Gut microbes, including Bacteroides thetaiotaomicron, play a crucial role in human health by breaking down complex carbohydrates during digestion. However, these microbes can also promote infections when the gut microbiota is disrupted, such as after antibiotic treatment. A new study published in Nature Microbiology aims to shed light on the molecular mechanisms that allow Bacteroides thetaiotaomicron to adapt to changing conditions in the gut.
The study, led by Alexander Westermann of the Helmholtz Institute for RNA-based Infection Research, mapped transcription units and profiled their expression under different experimental conditions. By comparing this gene expression information with literature-derived fitness data from genetically engineered bacterial variants, the researchers were able to gain a holistic view of the regulatory networks and the functional role of small RNAs (sRNAs) in bacterial adaptation.

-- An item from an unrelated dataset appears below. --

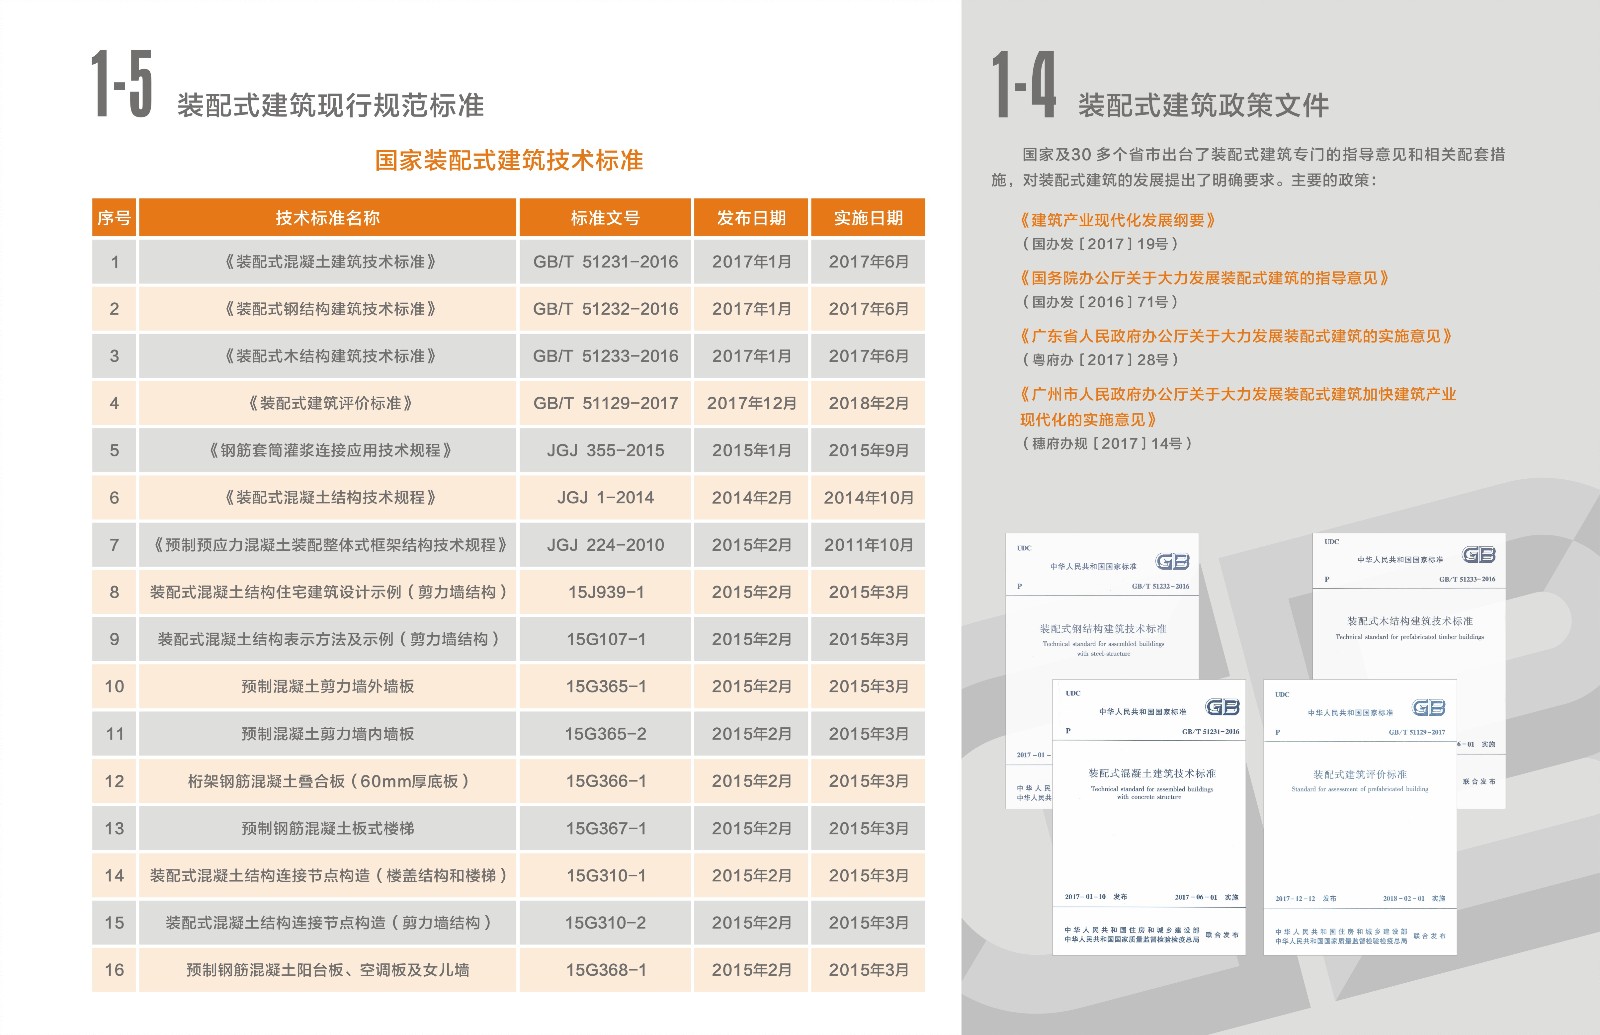The width and height of the screenshot is (1600, 1035).
Task: Click the GB logo on the timber structure standard cover
Action: tap(1478, 555)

The team identified a specific sRNA molecule, MasB, that influences the bacterium's sensitivity to tetracycline antibiotics. This discovery reveals a previously uncharacterized regulatory mechanism and provides insights into the influence of antibiotic treatments on members of the microbiota. The findings could lead to the development of new strategies for preventing antibiotic-induced collateral damage to beneficial bacteria and improving therapeutics.
The comprehensive transcriptome atlas generated by the study is publicly available through the web browser "Theta-Base," offering a valuable resource for further exploration of sRNAs and their functions in the context of the gut microbiota.